**DATA FOR ANALYSIS**
↓

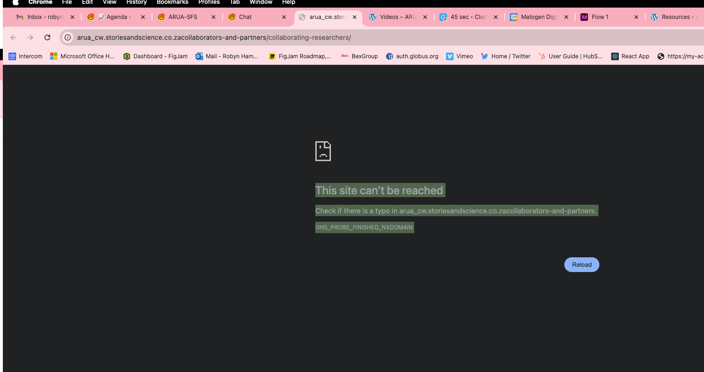The image size is (704, 372).
Task: Open the Dashboard - FigJam bookmark
Action: [x=155, y=56]
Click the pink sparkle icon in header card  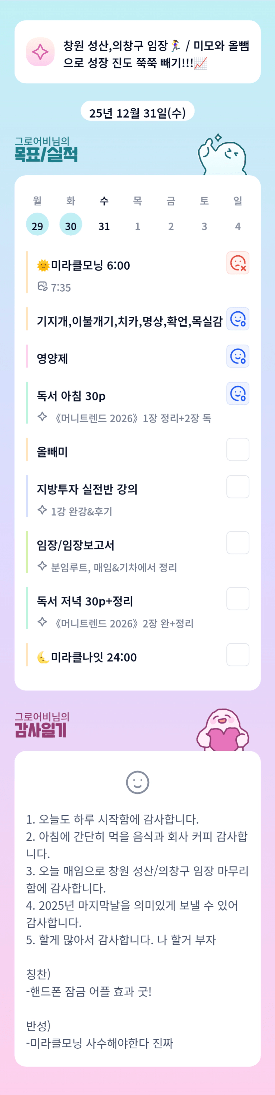pos(40,52)
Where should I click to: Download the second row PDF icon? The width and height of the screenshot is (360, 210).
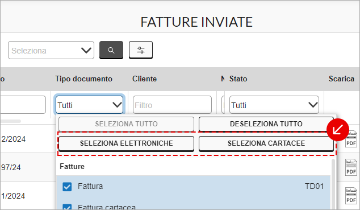point(351,167)
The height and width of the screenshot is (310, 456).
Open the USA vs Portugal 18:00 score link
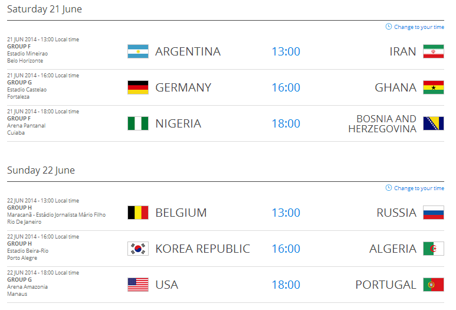286,285

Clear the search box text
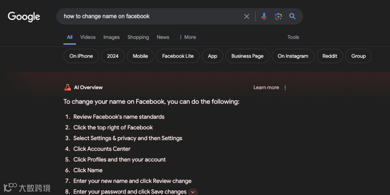click(x=247, y=16)
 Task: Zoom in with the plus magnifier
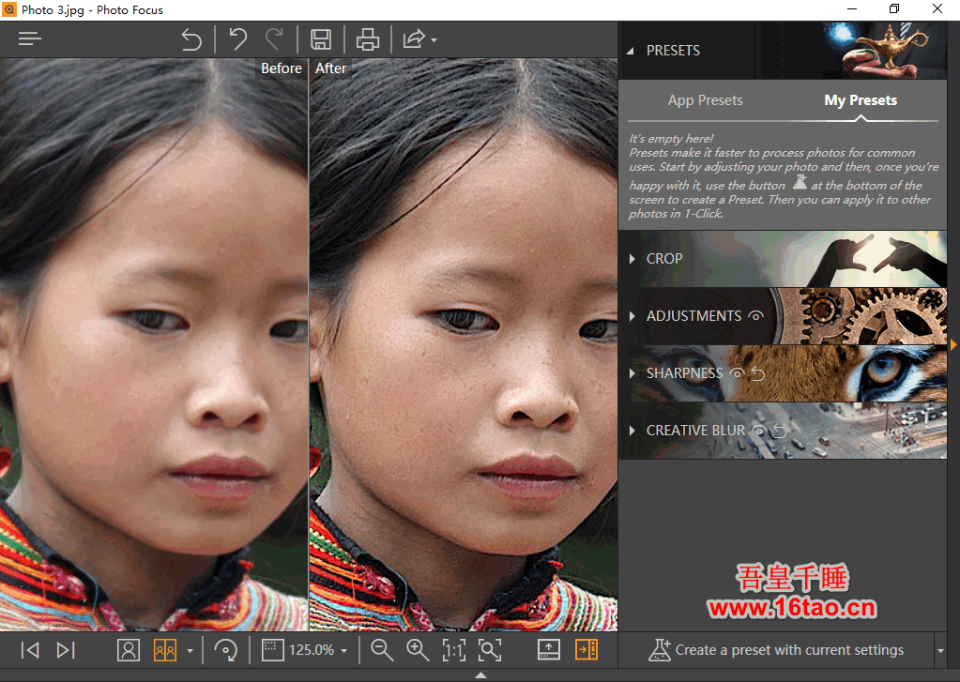418,650
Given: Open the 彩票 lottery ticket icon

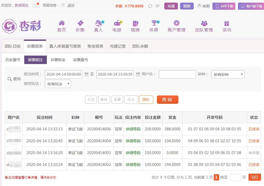Looking at the screenshot, I should (x=80, y=23).
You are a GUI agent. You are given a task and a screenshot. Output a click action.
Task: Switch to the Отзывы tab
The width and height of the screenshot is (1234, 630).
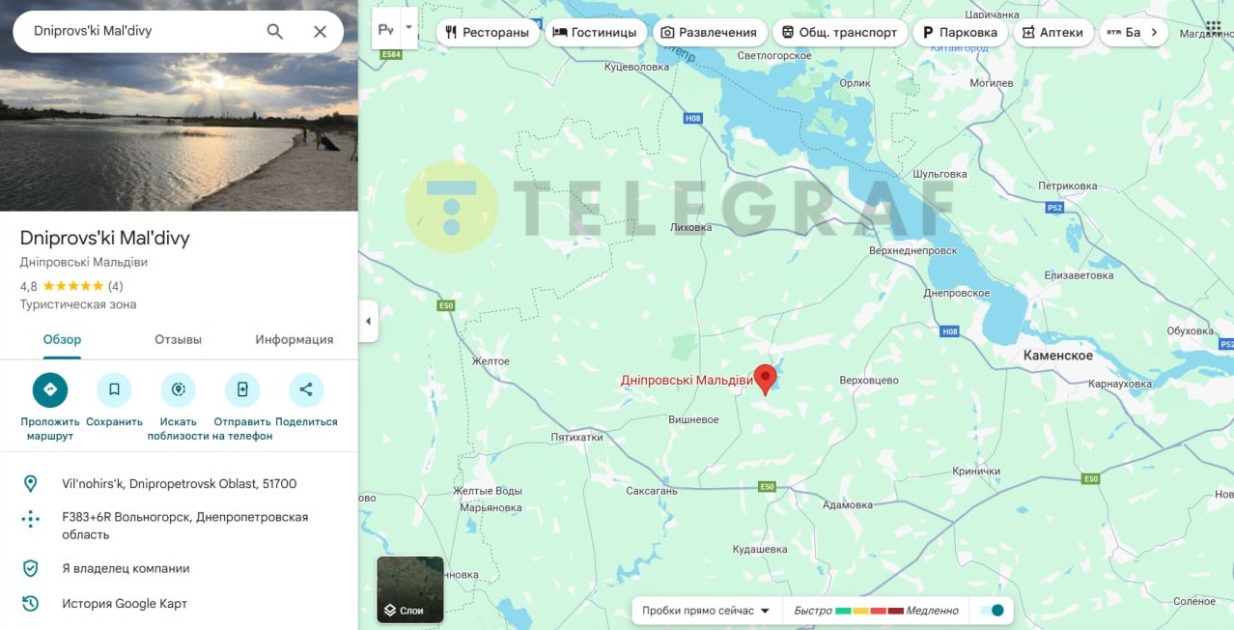(178, 339)
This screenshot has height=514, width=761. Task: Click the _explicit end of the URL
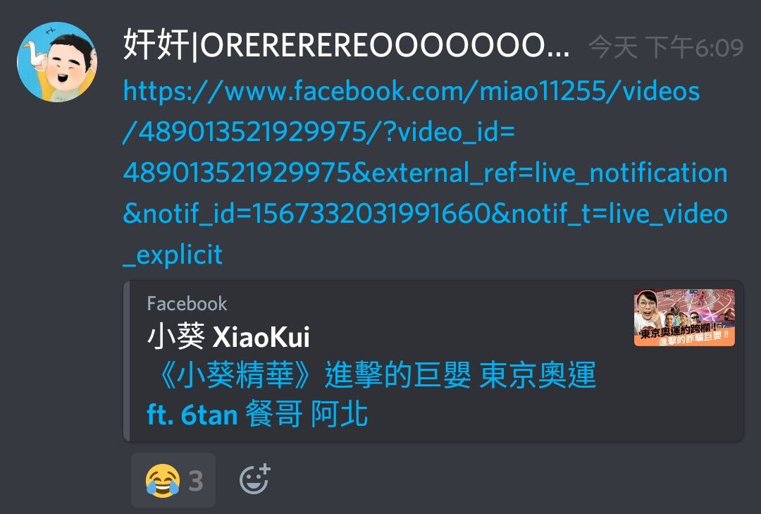(x=173, y=255)
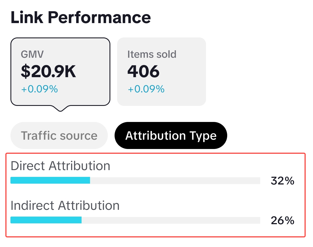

↑

**WHAT YOU NEED TO DO**
Write each line exactly as it appears, from the line that holds "The width and height of the screenshot is (1234, 630)." through the closing line of the data above, and leave every picture out.

**TASK RESULT**
The width and height of the screenshot is (1234, 630).
(178, 339)
This screenshot has height=514, width=761. Task: Click the _explicit end of the URL
(x=173, y=255)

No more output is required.